── EXTRACT ──

He projected that by 2028, nearly 95% of enterprises will run AI in daily operations. The competitive advantage, however, will belong to those that unify their AI ecosystems under a centralized backbone, not those drowning in disconnected tools.


Market Perspective: The Governance Gap

In an analyst session, Craig Le Clair, Vice President and Principal Analyst at Forrester Research, framed this transformation with hard data.
He revealed that two-thirds of Forrester’s executive inquiries now revolve around AI orchestration and governance — a sign that the age of pilot projects is over.

Le Clair described this as the next “frontier of competitiveness.”
Companies that build governance and observability into their AI frameworks from the start maintain momentum, while those who scale first and standardize later often find themselves rebuilding under pressure.

“The winners,” he noted, “will be the ones who can grow fast and stay in control.”


Coordination in Practice

The technical deep-dive came from Cobus Greyling, Chief Evangelist at Kore.ai, who positioned coordination as the defining capability of modern enterprise AI.

“The challenge isn’t access to AI anymore,” Greyling said. “It’s coordination — getting systems, agents, and humans to work together safely and effectively.”

Greyling demonstrated how orchestrated AI agents can now execute complex, cross-departmental workflows end-to-end, maintaining audit trails, transparency, and explainability at every step.
The takeaway resonated across the audience: autonomy has value only when it remains observable and accountable.


Interactive Tactical Boards: Strategy in Motion

Throughout the venue, Kore.ai’s interactive tactical boards encouraged participants to chart their organizations’ AI journeys — plotting ROI metrics, scaling challenges, and platform strategies in real time.

This live data visualization turned insight into action, giving attendees a collective snapshot of how global enterprises are adopting AI responsibly while balancing agility with structure.

───

→ **PROBLEM DESCRIPTION**
Carry on the piece about enterprise AI orchestration and governance, writing what follows its final paragraph on the tactical boards.

── PROVIDED RECORDS ──

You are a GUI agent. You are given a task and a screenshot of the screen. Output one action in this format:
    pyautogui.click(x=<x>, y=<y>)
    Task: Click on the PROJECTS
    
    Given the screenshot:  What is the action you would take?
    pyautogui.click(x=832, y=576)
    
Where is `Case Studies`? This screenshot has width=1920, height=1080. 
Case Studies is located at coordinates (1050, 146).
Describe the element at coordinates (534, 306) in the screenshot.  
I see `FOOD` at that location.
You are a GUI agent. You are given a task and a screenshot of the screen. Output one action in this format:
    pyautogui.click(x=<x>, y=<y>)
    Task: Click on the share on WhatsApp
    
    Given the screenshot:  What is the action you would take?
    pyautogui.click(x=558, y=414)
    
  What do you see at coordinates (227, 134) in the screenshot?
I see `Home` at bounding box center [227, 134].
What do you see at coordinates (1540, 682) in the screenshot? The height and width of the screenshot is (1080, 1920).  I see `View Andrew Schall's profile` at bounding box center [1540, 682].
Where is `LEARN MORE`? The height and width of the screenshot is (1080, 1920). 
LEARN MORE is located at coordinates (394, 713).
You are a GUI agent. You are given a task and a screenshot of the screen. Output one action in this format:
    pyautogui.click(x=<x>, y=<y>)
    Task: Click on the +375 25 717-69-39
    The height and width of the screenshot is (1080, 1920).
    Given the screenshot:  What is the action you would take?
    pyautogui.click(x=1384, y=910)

───

→ **WRITTEN RESPONSE**
Executives could see where their peers stood — in readiness, adoption, and governance maturity — creating an open dialogue on best practices for scaling AI securely.


The Executive Lens: Measuring Performance and Risk

The day concluded with an executive boardroom discussion featuring Nolan Waltman of First Service Credit Union, alongside Craig Le Clair and other senior leaders.

The conversation centered on performance, risk, and measurable value — how to convert AI adoption into sustainable ROI. The concept of “AI control towers” emerged, describing centralized frameworks for overseeing hundreds of systems, ensuring compliance, and maintaining transparency across business functions.

Waltman emphasized the financial lens: “Performance metrics must tie back to measurable outcomes. That’s the only way to prove sustained value.”

Le Clair added, “Innovation today isn’t about speed alone — it’s about governance that lasts.”


The Dallas Signal: From Acceleration to Architecture

The Dallas stop of re:imagine 2025 marked a turning point in the enterprise AI conversation.
If the last few years were about rapid deployment, 2025 is about disciplined execution.

From AMD’s proof-based rollout to McCarthy’s single-platform imperative and Greyling’s orchestration model, a clear blueprint for intelligent operations emerged.
AI is no longer a novelty layer — it is core enterprise infrastructure, governed by the same standards as finance, supply chain, and customer service.

Leaders left with a sharpened focus and three clear priorities for the year ahead:

  1. Unify fragmented tools into integrated platform ecosystems.
  2. Design observability and auditability into every workflow.
  3. Measure ROI and compliance with the same rigor as financial performance.

As one attendee reflected while leaving the Astoria Event Venue:

“We’re not building AI skyscrapers anymore. We’re designing cities — systems that can scale, support traffic, and stand the test of change.”


Conclusion: AI as Enterprise Infrastructure

The Dallas session underscored a critical evolution — AI is becoming the enterprise backbone, not just an experimental add-on.
The focus is shifting from speed to stability, from projects to platforms, and from automation to accountability.

The re:imagine 2025 tour continues to signal a defining truth:
AI success isn’t measured by how fast organizations move — but by how safely and sustainably they scale.